Com o tempo, os italianos voltaram a tomar o controle da partida devido à boa movimentação de sua dupla de ataque Di Natale e Cassano. O primeiro quase marcou aos 34 minutos, quando driblou o goleiro Given, chutou sem ângulo e viu St. Ledger salvar em cima da linha.
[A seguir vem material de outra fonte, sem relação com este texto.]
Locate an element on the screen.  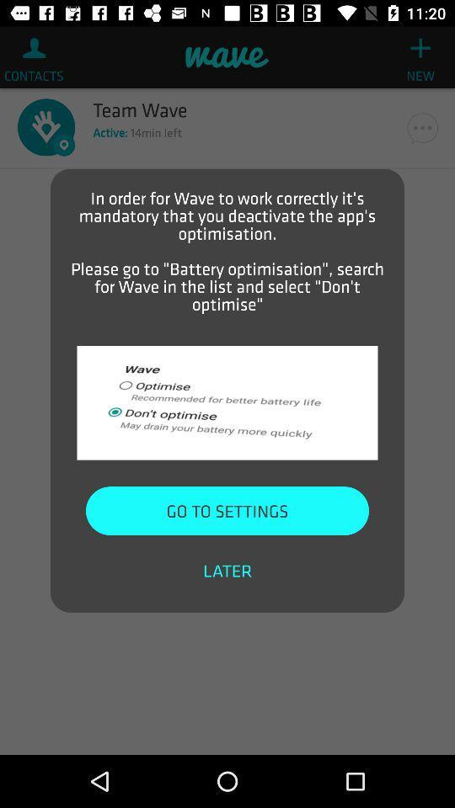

Porém, no minuto seguinte, a azzurra abriu o marcador. Pirlo cobrou escanteio da esquerda, Cassano cabeceou, a bola acertou o travessão e cruzou a linha. Duff ainda afastou, mas não evitou que o árbitro assinalasse o tento. Depois do gol marcado, a Itália seguia mais ofensiva, mas não conseguiu ampliar o marcador antes do intervalo.

No segundo tempo, o panorama se manteve e os italianos seguiam no comando do jogo. Porém, diferentemente da etapa inicial, os comandados de Cesare Prandelli passaram a criar oportunidades claras de gol. Aos dois minutos, Balzaretti foi acionado por Cassano, o atacante cruzou rasteiro, Di Natale finalizou e St. Ledger salvou.

Cinco minutos depois, De Rossi chutou colocado da entrada da área e mandou fora do alvo. Aos 10, em novo passe de Cassano, Di Natale exigiu que Given trabalhasse. No minuto seguinte, os italianos sofreram uma baixa. Chiellini sentiu lesão muscular e foi substituído por Bonucci.

Na segunda metade da etapa final, os irlandeses se lançaram ao ataque em busca do gol de empate o que garantiria a equipe ao menos um ponto no torneio. Aos 33, Andrews cobrou falta com força, Buffon espalmou e a zaga afastou no rebote. Apesar da pressão adversária, os italianos conseguiam manter a vantagem que lhe garantia a classificação. Aos 44 mintuos, Andrews ainda foi expulso ao cometer falta e receber o segundo cartão amarelo.

No minuto seguinte, os itlalianos sacramentaram a classificação em grande estilo. Diamanti cobrou escanteio da direita e Balotelli, de voleio, completou para as redes, marcando um belo gol. Sempre polêmico, o atacante teve a boca tampada pelos companheiros de equipe para que evitasse qualquer nova situação problemática do jogador.